1H-NMR (400 MHz) and 13C-NMR (100 MHz) spectroscopic data for 2 (δ in ppm, J in Hz) in C5D5N
| No | δC | δH (J in Hz) |
|---|---|---|
| 1 | 108.7 | |
| 2 | 43.5 | 3.04(1H, ABd, J=17.8) |
| 3.13 (1H, ABd, J=17.8) | ||
| 3 | 173.4 | |
| 4 | 84.2 | |
| 5 | 58.9 | 2.64 (1H, m) |
| 6 | 36.4 | 2.26 (2H, m) |
| 7 | 68.4 | 4.60 (1H, m) |
| 8 | 60.2 | 2.93 (1H, d, J=9.8) |
| 9 | 81.7 | |
| 10 | 97.0 | |
| 11 | 42.4 | 1.73 (1H, m) |
| 2.08 (1H, m) | ||
| 12 | 31.2 | 1.59 (1H, m) |
| 1.84 (1H, m) | ||
| 13 | 50.2 | |
| 14 | 209.8 | |
| 15 | 99.1 | |
| 16 | 45.0 | 2.88 (1H, o) |
| 17 | 220.4 | |
| 18 | 26.0 | 0.93 (3H, s) |
| 19 | 40.7 | 2.61 (1H, ABd, 16.3) |
| 2.83 (1H, ABd, 16.3) | ||
| 20 | 44.6 | 2.75 (1H, dq, J=7.0, 12,0) |
| 21 | 14.9 | 1.05 (3H, d, J=7.0) |
| 22 | 40.3 | 2.88 (1H, m) |
| 23 | 75.1 | 5.30 (1H, br. s) |
| 24 | 73.3 | 5.22 (1H, d, J=1.8) |
| 25 | 76.7 | |
| 26 | 177.7 | |
| 27 | 17.6 | 1.71 (3H, s) |
| 29 | 25.1 | 1.39 (3H, s) |
| 30 | 29.5 | 1.26 (3H, s) |
2.4 Cytotoxicity assay
The cellular toxicity of compounds 1–12 on MGC-803 cells was evaluated by CCK-8 assay. Briefly, cells were seeded in 96-well plates and incubated in DMEM medium containing 10% fetal bovine serum and 1% penicillin-streptomycin in a humidified atmosphere of 5% CO2 at 37°C for 24 h. After adherence of the cells to the bottom surface of the plates, 100 μL of various concentrations of compounds 1–12 were added and incubated under the same conditions for another 24 h. Cisplatin was used as a positive drug. Subsequently, CCK-8 solution (10 μL) was added to the culture medium and incubated for 4 h. Finally, cell viability or cytotoxicity was determined based on absorbance values at 490 nm obtained on an Epoch2 microplate reader (Bio-Tek) and concentration-dependent decreases of cell viability were evaluated to determine IC50 values of the test compounds.
3 Results
Compound 1 was isolated as white amorphous powder and an ion peak of [M+H]+ was observed by HR-ESI-MS at m/z 545.2380 (Calcd. for C29H37O10, 545.2387), indicating the molecular formula of C29H36O10.
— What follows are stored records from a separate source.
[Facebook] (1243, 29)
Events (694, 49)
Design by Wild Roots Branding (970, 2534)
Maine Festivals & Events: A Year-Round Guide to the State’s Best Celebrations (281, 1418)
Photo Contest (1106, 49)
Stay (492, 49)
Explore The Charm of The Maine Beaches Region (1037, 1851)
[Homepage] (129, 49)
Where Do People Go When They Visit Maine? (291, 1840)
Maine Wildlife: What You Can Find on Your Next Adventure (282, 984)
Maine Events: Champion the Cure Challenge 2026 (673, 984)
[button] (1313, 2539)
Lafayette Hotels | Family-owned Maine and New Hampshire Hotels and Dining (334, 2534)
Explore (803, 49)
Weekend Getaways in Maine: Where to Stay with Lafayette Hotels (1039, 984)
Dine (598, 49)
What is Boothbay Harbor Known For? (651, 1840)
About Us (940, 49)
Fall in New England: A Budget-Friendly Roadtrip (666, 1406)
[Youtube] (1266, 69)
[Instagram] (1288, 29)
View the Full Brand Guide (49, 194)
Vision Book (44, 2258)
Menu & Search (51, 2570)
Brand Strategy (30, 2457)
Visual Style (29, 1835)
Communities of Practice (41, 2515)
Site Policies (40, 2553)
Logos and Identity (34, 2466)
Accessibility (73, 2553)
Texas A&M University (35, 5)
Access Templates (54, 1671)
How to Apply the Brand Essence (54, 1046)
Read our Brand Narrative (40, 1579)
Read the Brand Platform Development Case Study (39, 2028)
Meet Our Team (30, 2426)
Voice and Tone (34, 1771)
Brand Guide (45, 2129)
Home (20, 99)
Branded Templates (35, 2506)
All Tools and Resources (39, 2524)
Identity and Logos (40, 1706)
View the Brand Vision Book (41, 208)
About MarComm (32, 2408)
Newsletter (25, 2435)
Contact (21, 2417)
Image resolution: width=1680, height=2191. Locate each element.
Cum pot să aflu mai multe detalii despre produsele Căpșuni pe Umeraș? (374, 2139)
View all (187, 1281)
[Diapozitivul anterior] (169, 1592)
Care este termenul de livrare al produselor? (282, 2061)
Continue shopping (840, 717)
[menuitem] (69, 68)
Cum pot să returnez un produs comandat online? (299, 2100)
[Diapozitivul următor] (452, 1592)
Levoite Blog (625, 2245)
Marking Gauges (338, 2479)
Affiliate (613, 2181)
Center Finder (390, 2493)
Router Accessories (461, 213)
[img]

In the 1H-NMR (400 MHz, C5D5N) spectrum (Fig. S1) of compound 1, a typical AB coupled signal δH 2.82 (1H, ABd, J=15.6 Hz) and 2.37 (1H, ABd, J=15.6 Hz) was observed. 13C-NMR (Fig. S2) and DEPT 135 spectrums (Fig. S3) revealed that compound 1 is composed of 29 carbons, including 5 primary carbons, 5 secondary carbons, 9 tertiary carbons and 10 quaternary carbons (3 ester carbonyl ones). HSQC spectrum (Fig. S4) analysis assigned all protons to their respective carbons unambiguously. The NMR data indicated that 1 is a highly oxygenated nortriterpenoid.
Meanwhile, the 1H-NMR and 13C-NMR spectrums revealed that 1 is highly similar to schilancitrilactone A[5] with main differences in ring A and ring B. The typical ABX coupling system formed by H-1 and H-2 of schilancitrilactone A was replaced by the signals δH (4.42 1H, s) and 4.72 (1H, s) in the low field region, indicating that there was a hydroxy that was further positioned to C-2. The supportive evidence came from the HMBC (Fig. S6) correlations from H-2 to C-1, C-10 and from H-1 to C-2, C-3, C-10, C-19, together with the 1H-1H COSY (Fig. S5) correlations of H-1/H-2 (Fig. 2). In addition, both 1H-NMR signals of H-1 and H-2 were unimodal, indicating that the dihedral angle between H-1 and H-2 was close to 90°, which further indicated that 2-OH should be β-oriented, since H-1 was biogenetically assigned as β[6].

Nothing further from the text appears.